▶ What this task involves:
Filter the data below for the string "cell" and copy each matching line.

*** Block opens ***

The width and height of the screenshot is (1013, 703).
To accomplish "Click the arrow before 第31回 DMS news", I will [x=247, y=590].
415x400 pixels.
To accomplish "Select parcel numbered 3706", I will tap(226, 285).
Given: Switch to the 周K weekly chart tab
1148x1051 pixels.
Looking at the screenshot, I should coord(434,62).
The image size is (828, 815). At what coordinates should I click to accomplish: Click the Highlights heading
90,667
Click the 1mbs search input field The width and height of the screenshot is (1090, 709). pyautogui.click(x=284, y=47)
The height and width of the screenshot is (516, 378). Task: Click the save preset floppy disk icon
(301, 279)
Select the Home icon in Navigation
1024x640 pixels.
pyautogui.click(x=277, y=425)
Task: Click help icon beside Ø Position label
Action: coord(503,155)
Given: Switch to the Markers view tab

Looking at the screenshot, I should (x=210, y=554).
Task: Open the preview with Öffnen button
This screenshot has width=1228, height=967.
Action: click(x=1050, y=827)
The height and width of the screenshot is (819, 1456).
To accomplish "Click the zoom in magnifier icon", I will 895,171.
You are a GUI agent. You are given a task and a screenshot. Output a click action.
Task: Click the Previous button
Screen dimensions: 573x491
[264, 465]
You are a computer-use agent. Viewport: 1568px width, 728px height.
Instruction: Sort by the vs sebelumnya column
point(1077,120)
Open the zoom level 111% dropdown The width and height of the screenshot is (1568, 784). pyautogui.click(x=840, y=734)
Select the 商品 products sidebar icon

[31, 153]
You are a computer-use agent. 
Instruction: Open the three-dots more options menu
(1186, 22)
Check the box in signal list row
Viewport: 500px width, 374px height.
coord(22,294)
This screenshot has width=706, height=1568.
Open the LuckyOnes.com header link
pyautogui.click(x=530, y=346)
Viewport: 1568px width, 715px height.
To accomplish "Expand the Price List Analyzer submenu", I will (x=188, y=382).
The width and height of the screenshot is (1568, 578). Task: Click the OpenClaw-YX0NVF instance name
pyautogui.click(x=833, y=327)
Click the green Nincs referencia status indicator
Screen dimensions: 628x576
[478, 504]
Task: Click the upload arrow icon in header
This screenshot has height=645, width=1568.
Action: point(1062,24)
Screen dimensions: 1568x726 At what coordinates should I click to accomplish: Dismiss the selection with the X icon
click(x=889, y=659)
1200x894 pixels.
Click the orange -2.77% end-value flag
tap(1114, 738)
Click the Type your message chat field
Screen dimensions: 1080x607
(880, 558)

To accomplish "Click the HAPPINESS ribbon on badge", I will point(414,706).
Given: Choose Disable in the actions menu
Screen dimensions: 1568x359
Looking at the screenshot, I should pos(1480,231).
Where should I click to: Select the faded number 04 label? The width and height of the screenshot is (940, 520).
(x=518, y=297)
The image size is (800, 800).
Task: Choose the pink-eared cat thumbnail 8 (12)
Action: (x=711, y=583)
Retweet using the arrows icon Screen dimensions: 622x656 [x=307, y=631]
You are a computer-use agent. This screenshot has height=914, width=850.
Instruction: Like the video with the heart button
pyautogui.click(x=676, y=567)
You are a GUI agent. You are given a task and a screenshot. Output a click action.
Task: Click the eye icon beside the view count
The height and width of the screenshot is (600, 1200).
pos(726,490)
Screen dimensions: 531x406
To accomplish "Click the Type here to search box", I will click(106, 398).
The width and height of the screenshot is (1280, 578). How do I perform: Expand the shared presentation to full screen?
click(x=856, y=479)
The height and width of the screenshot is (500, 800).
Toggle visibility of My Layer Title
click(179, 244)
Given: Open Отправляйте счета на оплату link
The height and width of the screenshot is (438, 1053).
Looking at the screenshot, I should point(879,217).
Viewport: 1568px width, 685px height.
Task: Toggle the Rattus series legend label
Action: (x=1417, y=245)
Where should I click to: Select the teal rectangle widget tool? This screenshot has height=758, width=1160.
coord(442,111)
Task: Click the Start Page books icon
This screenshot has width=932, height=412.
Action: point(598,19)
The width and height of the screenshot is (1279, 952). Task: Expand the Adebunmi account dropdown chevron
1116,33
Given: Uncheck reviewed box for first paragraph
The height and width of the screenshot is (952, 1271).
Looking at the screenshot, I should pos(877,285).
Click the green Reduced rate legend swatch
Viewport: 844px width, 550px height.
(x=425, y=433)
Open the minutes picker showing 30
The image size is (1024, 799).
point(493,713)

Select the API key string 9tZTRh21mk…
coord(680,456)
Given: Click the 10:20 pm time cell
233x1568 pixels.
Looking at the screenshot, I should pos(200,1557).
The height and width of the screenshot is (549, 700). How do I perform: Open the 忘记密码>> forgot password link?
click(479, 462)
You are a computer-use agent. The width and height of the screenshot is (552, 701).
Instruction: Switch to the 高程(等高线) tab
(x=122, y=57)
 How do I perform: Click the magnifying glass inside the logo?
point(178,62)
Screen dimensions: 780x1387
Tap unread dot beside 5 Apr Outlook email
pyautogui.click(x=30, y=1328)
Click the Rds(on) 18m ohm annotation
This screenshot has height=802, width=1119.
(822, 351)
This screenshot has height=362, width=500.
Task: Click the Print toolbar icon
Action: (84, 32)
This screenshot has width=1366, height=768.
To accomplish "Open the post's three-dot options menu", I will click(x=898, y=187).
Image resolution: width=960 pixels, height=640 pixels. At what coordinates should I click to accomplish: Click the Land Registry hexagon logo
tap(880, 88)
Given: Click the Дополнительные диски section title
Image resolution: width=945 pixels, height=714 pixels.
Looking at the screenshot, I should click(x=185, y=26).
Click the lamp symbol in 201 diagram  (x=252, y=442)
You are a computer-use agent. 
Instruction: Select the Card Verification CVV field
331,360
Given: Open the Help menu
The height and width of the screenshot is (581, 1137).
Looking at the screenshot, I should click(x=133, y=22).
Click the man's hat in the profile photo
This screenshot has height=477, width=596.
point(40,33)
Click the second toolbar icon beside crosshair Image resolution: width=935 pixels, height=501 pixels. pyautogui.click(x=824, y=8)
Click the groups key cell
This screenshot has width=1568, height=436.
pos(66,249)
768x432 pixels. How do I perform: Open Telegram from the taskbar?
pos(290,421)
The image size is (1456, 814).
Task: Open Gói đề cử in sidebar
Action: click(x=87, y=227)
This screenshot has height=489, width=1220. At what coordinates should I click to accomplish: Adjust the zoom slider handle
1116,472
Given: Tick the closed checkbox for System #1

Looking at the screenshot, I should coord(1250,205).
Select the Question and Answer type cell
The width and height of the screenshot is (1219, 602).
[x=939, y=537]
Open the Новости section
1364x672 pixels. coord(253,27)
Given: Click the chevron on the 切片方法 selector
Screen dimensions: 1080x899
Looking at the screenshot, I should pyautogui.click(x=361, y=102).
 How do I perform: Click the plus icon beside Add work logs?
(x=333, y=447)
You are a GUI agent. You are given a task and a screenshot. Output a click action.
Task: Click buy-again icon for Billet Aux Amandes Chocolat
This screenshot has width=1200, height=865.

*** Block closes ***

▶ Exercise answer:
Given: Click the 10:20 pm time cell
Click the groups key cell
Select the Question and Answer type cell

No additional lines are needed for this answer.